Maisons individuelles et immeubles collectifs continuent de se dresser dans le quartier Val de Moine à Cholet. Et d’autres projets sont encore en gestation partout dans la ville.
Cholet séduit toujours autant les promoteurs. Malgré un tassement du marché du logement collectif après l’« euphorie » de 2023, conjoncture morose oblige, un espoir de relance se profile avec la loi Jeanbrun. Ce dispositif, baptisé « Relance logement », ouvre depuis fin janvier des réductions d’impôts pour encourager l’investissement locatif.
1 400 logements de plus en vue
D’ores et déjà, près de 300 logements sont aujourd’hui en cours de livraison. Et selon notre recensement, probablement pas exhaustif, plus de 600 autres pourraient sortir de terre d’ici à trois ans. Des chiffres qui ne prennent pas en compte les 500 logements supplémentaires projetés ou en construction au Val de Moine. Un quartier où l’expansion est continue depuis son lancement en 2012.
Vu du ciel, il étire désormais sa toile en arc de cercle jusqu’aux serres municipales. À chaque coin de rue, des artisans s’activent dans les collectifs ou des maisons qui semblent pousser comme des champignons.
Son principal maître d’œuvre, l’agence Alter Eco, termine de commercialiser la tranche 3.3, située à proximité des serres municipales. Déjà pris d’assaut par les engins de chantier, ses 174 futurs logements vont rapidement sortir de terre.
Prêt social location-accession
Le promoteur European Homes va aussi y construire 35 maisons de ville en Prêt social location-accession (PSLA) pour deux bailleurs sociaux.
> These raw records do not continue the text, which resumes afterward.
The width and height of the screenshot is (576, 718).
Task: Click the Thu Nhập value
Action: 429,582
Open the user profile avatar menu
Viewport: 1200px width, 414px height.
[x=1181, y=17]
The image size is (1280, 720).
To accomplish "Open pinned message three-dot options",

Les travaux doivent commencer cette année. Dans les autres tranches déjà commercialisées, les travaux de finition comme la voirie, les bordures ou la pose de candélabres sont en cours, se réjouit Yannick Michel, responsable de l’agence Alter Eco.
« Entre 150 et 160 € le m2 »
Une nouvelle tranche va donc pouvoir prochainement s’ouvrir à la commercialisation. Les sites de la tranche 3.4 ont été fouillés par l’Institut national des recherches archéologiques (INRA), avec des découvertes intéressantes. L’ensemble des 129 terrains à bâtir sont désormais libérés, ajoute Yannick Michel, qui indique que les prix de cession n’ont pas évolué et restent abordables, entre 150 et 160 € le m2.
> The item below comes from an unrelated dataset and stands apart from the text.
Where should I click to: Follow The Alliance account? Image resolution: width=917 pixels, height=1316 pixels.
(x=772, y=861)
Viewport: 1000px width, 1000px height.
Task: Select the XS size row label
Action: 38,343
La commercialisation des 149 lots de l’ultime tranche, la numéro 4, se profile donc, le long de la rue des Poneys. Tout est dessiné, on sait les travaux à mener et les entreprises sont déjà retenues, rassure le responsable qui estime à deux ou trois ans le délai pour trouver 149 nouveaux acquéreurs.
Par ailleurs, d’ici à 2028, un immeuble de 40 appartements de 26 à 63 m² devrait se dresser au bout de l’avenue du Lac, devant l’ensemble déjà bâti Mobicap. Mais le projet n’est plus porté par la SPIE Batignolles qui a transféré son projet au groupe nantais Opus, un promoteur qui a déjà travaillé au Val de Moine, précise Yannick Michel. Le futur immeuble abritera au rez-de-chaussée deux cellules commerciales qu’on souhaiterait alimentaires et complémentaires des services déjà existants.
1 700 logements au total
Le Val de Moine devrait ainsi voir éclore au total près de 1 700 logements. Si le projet initial a été recalibré entre-temps par des acquéreurs souhaitant davantage de surface de jardin, il prévoyait à l’origine 2 200 logements. Aujourd’hui, on me redemande des terrains de 400 m² et pas de 900 m² comme il y a 15 ans. On a eu raison trop tôt !, analyse à rebours Yannick Michel. Mais on ne s’interdit pas de penser à de nouvelles possibilités pour des promoteurs et de redensifier le Val de Moine avec des collectifs.